Intel engineer Chen Yu posted a fresh round of Linux kernel patches working on cache-aware scheduling/load-balancing for this functionality being sought after both by Intel and AMD. The new patches should address some performance regressions observed in the prior patches.
For the past number of months there have been patches floated on the Linux kernel mailing list for cache-aware load balancing that have the potential to help with performance on modern AMD and Intel processors, especially for larger server processors. The focus with the cache aware scheduling is to be able to aggregate tasks with likely shared resources into the same cache domain for better cache locality, especially on recent Intel Xeon and AMD EPYC processors.
Early benchmark results have shown promising potential with cache aware load balancing / scheduling while the v4 patches posted this weekend address some performance regressions that turned up.
Chen Yu explained with the new v4 patch series:
“The main change in v4 is to address the performance regressions reported in v3, which are caused by over-aggregation of tasks in a single LLC, but they don’t actually share data.
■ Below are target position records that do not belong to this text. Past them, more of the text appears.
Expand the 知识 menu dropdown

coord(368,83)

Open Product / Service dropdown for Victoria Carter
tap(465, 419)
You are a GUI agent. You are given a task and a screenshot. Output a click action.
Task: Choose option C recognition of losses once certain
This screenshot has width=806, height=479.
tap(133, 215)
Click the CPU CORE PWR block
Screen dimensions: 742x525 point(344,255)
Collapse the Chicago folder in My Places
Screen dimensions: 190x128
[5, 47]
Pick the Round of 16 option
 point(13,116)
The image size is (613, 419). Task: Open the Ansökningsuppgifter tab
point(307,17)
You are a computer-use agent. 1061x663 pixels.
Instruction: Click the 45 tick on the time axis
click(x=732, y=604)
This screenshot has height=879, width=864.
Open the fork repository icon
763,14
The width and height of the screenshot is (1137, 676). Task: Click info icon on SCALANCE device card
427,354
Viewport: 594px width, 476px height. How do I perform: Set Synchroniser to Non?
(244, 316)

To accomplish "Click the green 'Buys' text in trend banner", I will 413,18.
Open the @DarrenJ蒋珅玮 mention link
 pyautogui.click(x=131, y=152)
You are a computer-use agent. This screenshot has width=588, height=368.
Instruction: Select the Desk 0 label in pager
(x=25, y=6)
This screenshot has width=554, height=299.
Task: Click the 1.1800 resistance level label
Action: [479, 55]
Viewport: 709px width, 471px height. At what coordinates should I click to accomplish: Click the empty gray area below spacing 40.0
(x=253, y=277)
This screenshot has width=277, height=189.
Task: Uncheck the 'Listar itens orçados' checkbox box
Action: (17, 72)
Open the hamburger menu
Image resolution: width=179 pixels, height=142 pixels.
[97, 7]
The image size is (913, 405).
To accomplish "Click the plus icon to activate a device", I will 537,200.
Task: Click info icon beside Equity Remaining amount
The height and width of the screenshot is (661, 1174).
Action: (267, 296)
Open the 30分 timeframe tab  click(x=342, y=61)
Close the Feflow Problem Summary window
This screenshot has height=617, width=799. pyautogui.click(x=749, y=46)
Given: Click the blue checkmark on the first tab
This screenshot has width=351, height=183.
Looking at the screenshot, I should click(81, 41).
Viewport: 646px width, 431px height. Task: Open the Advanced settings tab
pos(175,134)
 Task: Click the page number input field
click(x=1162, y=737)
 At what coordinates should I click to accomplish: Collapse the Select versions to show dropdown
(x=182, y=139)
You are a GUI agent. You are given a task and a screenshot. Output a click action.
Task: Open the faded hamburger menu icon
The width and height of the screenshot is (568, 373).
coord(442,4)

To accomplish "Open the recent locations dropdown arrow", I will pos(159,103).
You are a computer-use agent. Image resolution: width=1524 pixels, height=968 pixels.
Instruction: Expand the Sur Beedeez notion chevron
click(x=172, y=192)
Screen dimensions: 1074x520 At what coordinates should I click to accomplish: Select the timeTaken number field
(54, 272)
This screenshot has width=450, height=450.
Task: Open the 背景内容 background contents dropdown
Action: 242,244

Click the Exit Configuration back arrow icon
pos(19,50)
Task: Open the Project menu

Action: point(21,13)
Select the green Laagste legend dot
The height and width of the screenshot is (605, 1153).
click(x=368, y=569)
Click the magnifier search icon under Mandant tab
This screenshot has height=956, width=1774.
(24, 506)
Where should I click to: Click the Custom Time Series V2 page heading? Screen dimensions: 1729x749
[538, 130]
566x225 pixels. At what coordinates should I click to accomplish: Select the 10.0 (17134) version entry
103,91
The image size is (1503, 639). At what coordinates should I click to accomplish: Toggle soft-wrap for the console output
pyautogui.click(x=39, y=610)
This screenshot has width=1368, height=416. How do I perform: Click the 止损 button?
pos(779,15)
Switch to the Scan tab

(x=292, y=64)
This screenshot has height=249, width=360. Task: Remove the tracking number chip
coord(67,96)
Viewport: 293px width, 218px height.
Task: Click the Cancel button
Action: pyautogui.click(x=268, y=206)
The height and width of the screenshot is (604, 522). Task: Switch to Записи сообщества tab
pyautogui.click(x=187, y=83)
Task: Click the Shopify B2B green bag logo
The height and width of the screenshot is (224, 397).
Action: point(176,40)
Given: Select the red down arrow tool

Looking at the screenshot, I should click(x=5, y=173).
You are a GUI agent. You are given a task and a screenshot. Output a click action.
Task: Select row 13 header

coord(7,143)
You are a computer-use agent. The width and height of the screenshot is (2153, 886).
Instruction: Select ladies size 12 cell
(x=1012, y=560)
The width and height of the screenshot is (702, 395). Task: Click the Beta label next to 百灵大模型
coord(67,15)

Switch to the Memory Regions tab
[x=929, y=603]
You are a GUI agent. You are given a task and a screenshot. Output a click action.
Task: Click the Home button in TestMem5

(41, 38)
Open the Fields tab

Such aggregation could cause regression on platforms with smaller LLC size. It can also occur when running workloads with a large memory footprint (e.g., stream) or when workloads involve too many threads (e.g., hackbench).
Patches 1 to 20 are almost identical to those in v3; the key fixes are included in patches 21 to 28. The approach involves tracking a process’s resident pages and comparing this to the LLC cache size.”
There is also a new knob via /sys/kernel/debug/sched/sched_cache_ignore_rss for being able to turn off cache-aware scheduling or to make it more aggressive:
“To that effect, /sys/kernel/debug/sched/sched_cache_ignore_rss is added where
0 turns off cache aware scheduling entirely
1 turns off cache aware scheduling when resident memory of process
exceed LLC size (default)
100 RSS will not be taken into account during cache aware scheduling
N translates to turn off cache aware scheduling when RSS is greater than (N-1) * 256 * LLC sizeSo for folks who want to make cache aware scheduling to be aggressive and they know their process threads share lots of data, they could set it to 100.
Similarly, the number of active threads within each process is monitored and compared to the number of cores (excluding SMT) in each LLC.”
We’ll see how the v4 patch testing and review goes. Hopefully it won’t be too long before seeing cache aware scheduling upstreamed to the mainline Linux kernel.